ANATOMIE D’UNE CHUTE de Justine Triet
En compétition officielle, Justine Triet revient avec un film de procès au cordeau, porté par la trop rare Sandra Hüller.
Ces dernières années, le cinéma français connait une « Efira-mania », une de ces frénésies cycliques symptomatiques de cette époque où une poignée de noms bankables se retrouvent partout. Tout le monde a eu son petit bout de la star belge, estampillée « auteur » mais plus « populaire » que jamais, avec elle, on gagne à tous les coups ou presque. Et Justine Triet n’est pas étrangère au phénomène, l’ayant convoquée dans ses deux très bons derniers films (Victoria puis Sibyl).
Ce coup-ci, elle a la bonne idée de retravailler avec la géniale Allemande Sandra Hüller (révélée par Toni Erdmann) à qui elle avait déjà confié un second rôle marquant de cinéaste un poil tyrannique dans Sibyl. Un choix qui acte aussi un virage plus sec pour la cinéaste. Dans Anatomie d’une chute – à la fois drame familial sur le deuil et film de procès – Hüller incarne une romancière confrontée à la mort sanglante de son mari (Samuel Theis) au pied du chalet de montagne où ils se sont installés avec leur fils de 11 ans, malvoyant. D’emblée, on comprend que la chute du titre ne concerne pas l’héroïne mais bien son mari. Et l’on s’efforce dans un premier temps de reconstituer scientifiquement la trajectoire fatale pour déterminer si on l’a frappé et poussé ou s’il s’est jeté pour en finir.
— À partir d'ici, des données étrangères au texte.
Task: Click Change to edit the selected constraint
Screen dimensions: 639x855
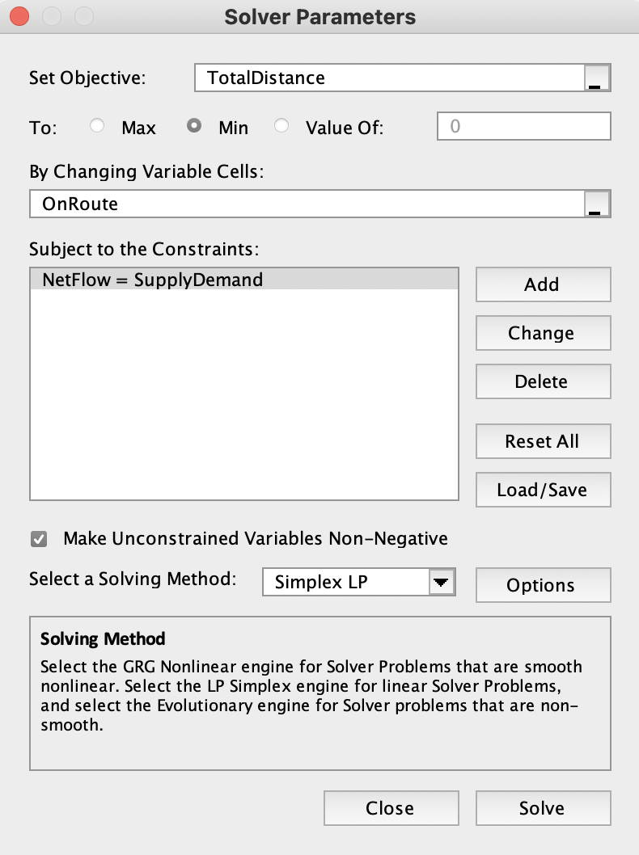Action: click(543, 333)
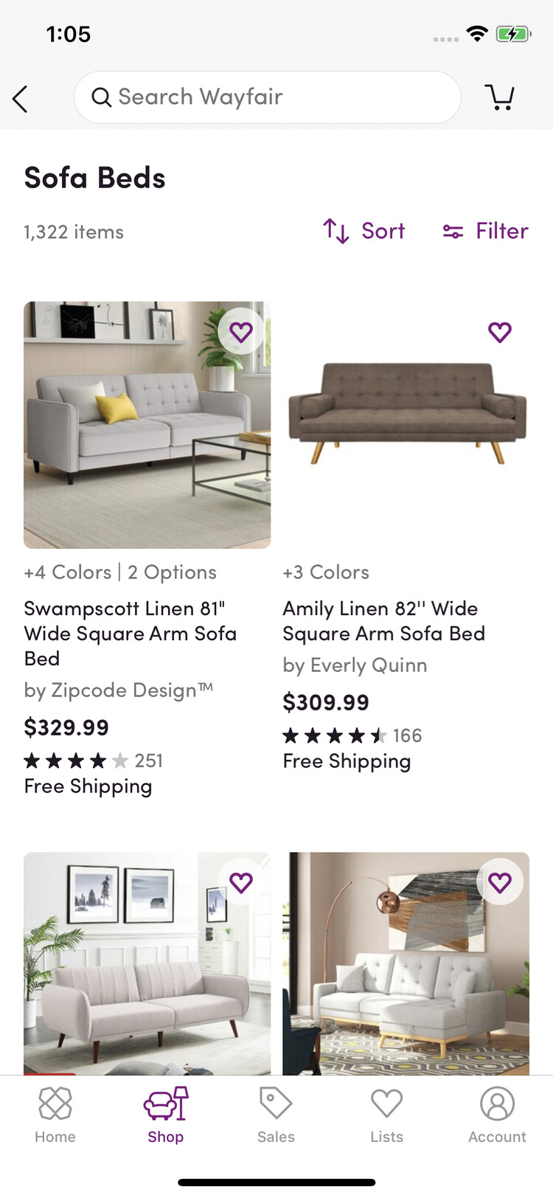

Sandra (c’est aussi le nom de l’écrivaine), elle, ne peut tout simplement pas s’effondrer. En 2h30 de film, le temps long et laborieux de l’enquête pèse de tout son poids sur la mère et son fils.
Justine Triet avance méticuleusement dans l’affaire sans aucun effet de manche, se contentant d’entretenir le doute sur la culpabilité de Sandra. Et glisse habilement son scalpel dans l’histoire de ce couple miné par ses ambitions respectives : elle est une autrice prolifique et à succès qui s’inspire de sa propre vie, lui un écrivain frustré incapable de ne rien produire. Mécanique du fait divers qui s’emballe, description méthodique du travail de la justice (Antoine Reinartz, délicieusement vipère en avocat général), jeux de vases communicants dangereux entre la littérature et la vie… Ce faisant, elle signe sans doute la meilleure adaptation d’Emmanuel Carrère jamais portée à l’écran.